*Instructions to follow*:
Please copy exactly the line containing "Instruction: Open the 安能快运1 tab" and every line after it, through the last line of the records below, leaving out all pictures.

*Source records*:
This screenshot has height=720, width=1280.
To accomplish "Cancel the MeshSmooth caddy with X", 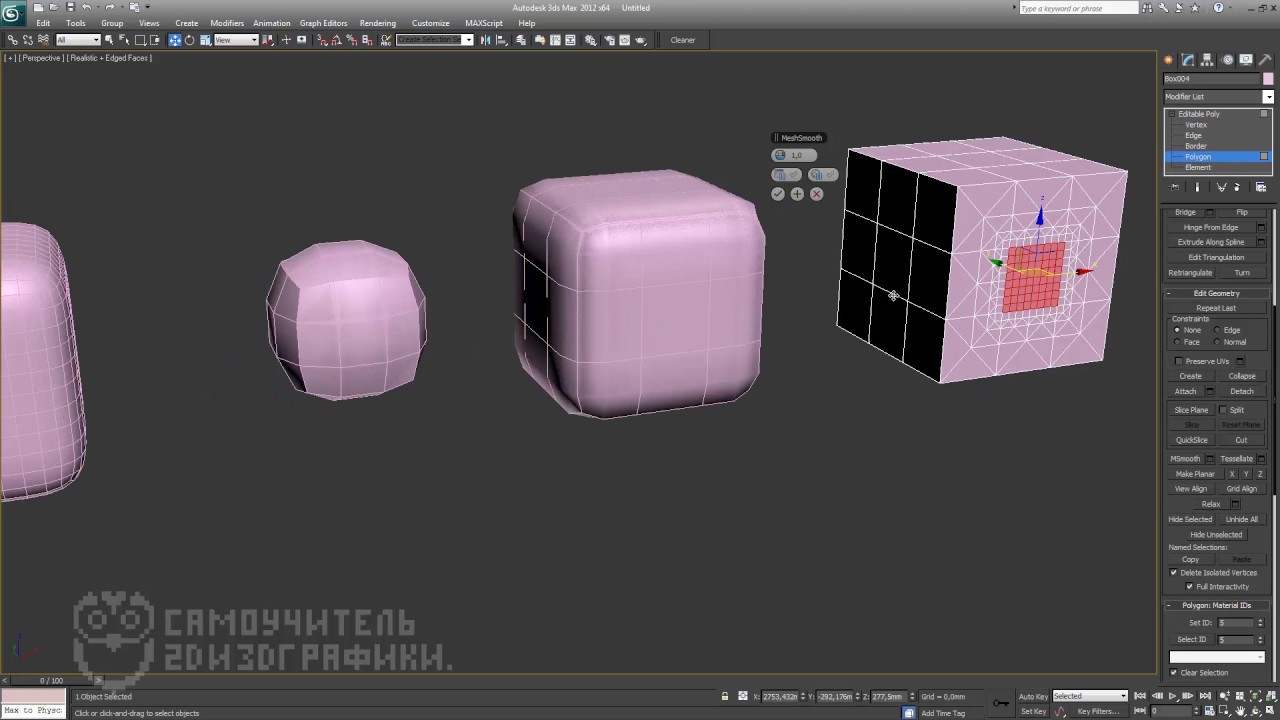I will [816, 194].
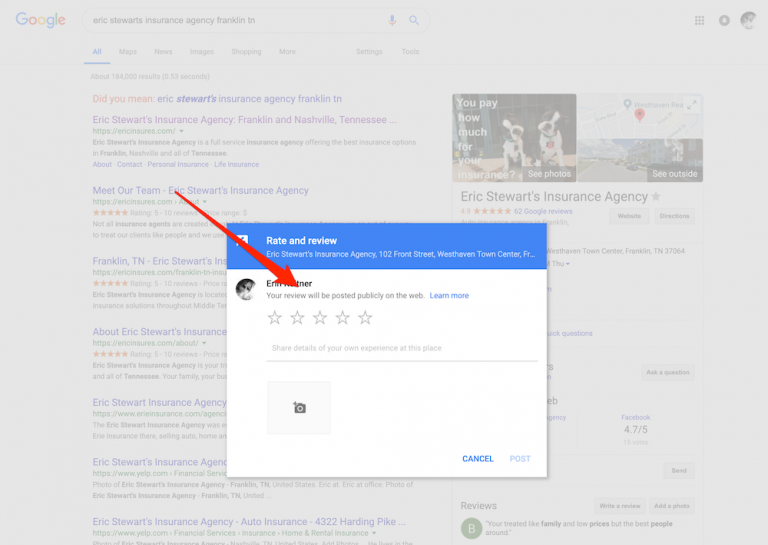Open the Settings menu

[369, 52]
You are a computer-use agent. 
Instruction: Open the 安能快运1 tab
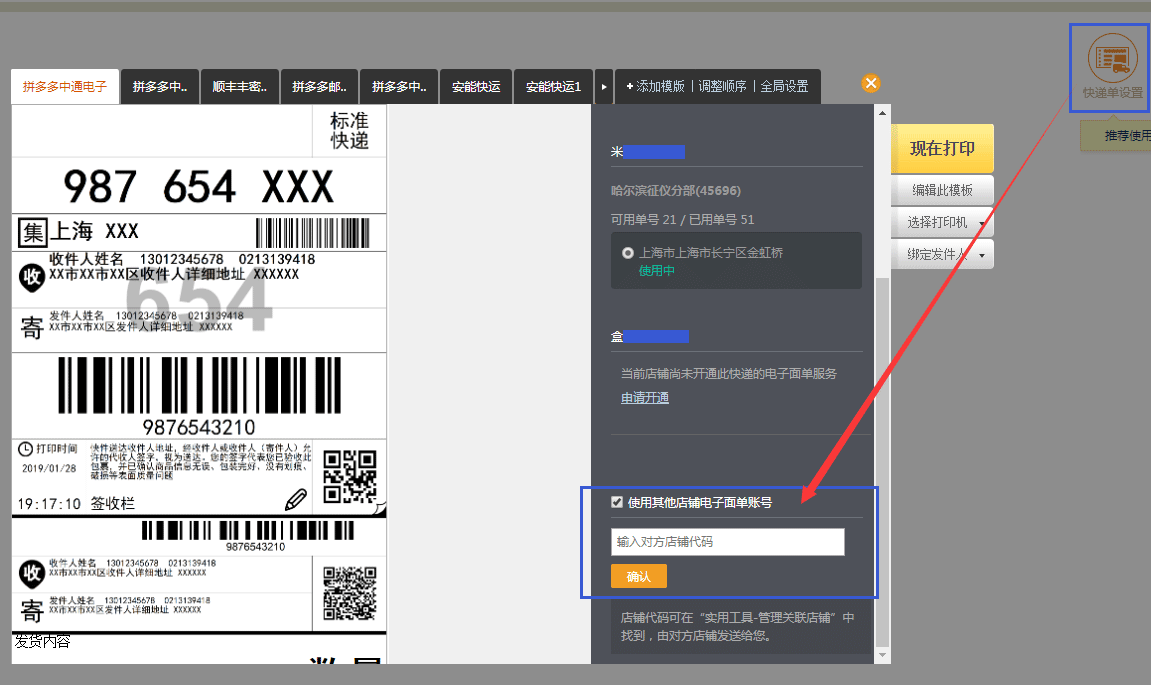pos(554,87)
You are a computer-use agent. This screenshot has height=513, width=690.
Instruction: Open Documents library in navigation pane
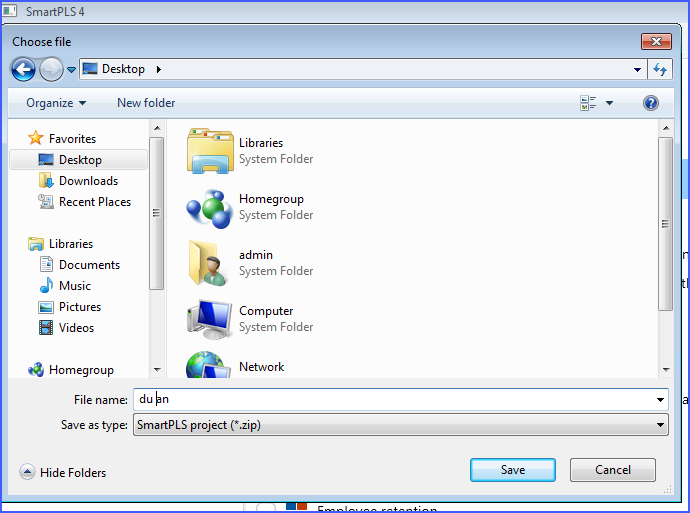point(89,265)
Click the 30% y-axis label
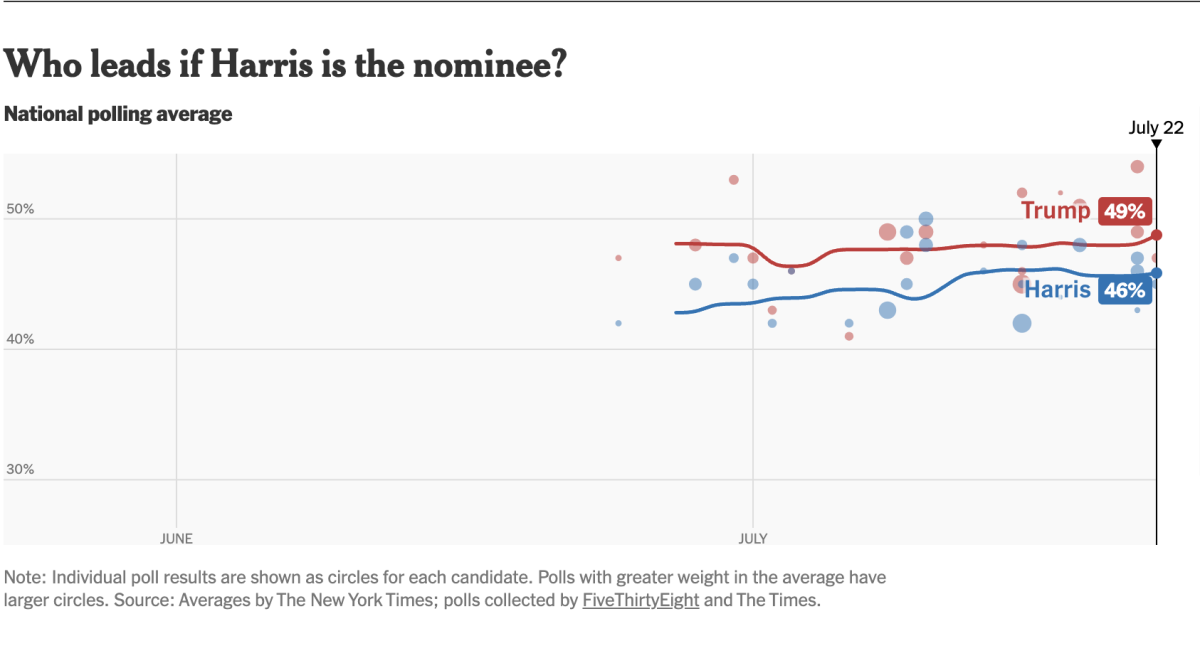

*Answer space*:
Instruction: Open the 安能快运1 tab
pos(554,87)
You are a computer-use agent. This screenshot has height=513, width=690.
Instruction: Open Documents library in navigation pane
point(89,265)
Click the 30% y-axis label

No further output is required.